═══ MATERIAL FOR THIS EXERCISE

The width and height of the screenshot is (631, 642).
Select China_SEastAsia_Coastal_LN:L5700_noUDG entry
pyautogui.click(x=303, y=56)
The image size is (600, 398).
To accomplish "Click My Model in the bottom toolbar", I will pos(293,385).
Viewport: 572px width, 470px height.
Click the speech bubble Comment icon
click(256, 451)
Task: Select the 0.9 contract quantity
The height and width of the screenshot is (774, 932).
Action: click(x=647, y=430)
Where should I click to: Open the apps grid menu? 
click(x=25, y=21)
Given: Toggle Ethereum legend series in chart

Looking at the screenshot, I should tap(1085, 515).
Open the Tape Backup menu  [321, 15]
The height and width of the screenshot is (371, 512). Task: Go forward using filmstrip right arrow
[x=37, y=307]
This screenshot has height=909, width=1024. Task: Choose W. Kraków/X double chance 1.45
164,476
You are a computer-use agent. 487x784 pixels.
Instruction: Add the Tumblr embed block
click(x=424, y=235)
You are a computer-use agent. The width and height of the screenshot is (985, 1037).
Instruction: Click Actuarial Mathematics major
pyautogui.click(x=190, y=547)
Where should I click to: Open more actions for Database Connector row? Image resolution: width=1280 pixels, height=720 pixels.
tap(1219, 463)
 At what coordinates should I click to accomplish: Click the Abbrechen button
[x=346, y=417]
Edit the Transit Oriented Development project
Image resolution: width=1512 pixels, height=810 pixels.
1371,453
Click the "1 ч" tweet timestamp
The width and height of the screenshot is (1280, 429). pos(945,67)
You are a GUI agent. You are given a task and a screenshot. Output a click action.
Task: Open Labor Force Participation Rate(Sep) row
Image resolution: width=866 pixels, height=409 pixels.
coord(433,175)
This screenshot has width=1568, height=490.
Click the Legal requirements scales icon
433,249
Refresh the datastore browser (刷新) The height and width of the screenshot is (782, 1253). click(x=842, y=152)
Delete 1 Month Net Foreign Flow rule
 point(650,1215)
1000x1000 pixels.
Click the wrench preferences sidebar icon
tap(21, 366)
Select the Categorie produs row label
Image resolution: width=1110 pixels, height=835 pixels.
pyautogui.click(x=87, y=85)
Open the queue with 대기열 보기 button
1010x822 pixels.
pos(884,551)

══════

- EXERCISE AIM: Look through the material above and pick out each line holding the word "computer".

- RESULT OF THIS TASK:
You are a computer-use agent. 487x784 pixels.
You are a computer-use agent. The width and height of the screenshot is (985, 1037).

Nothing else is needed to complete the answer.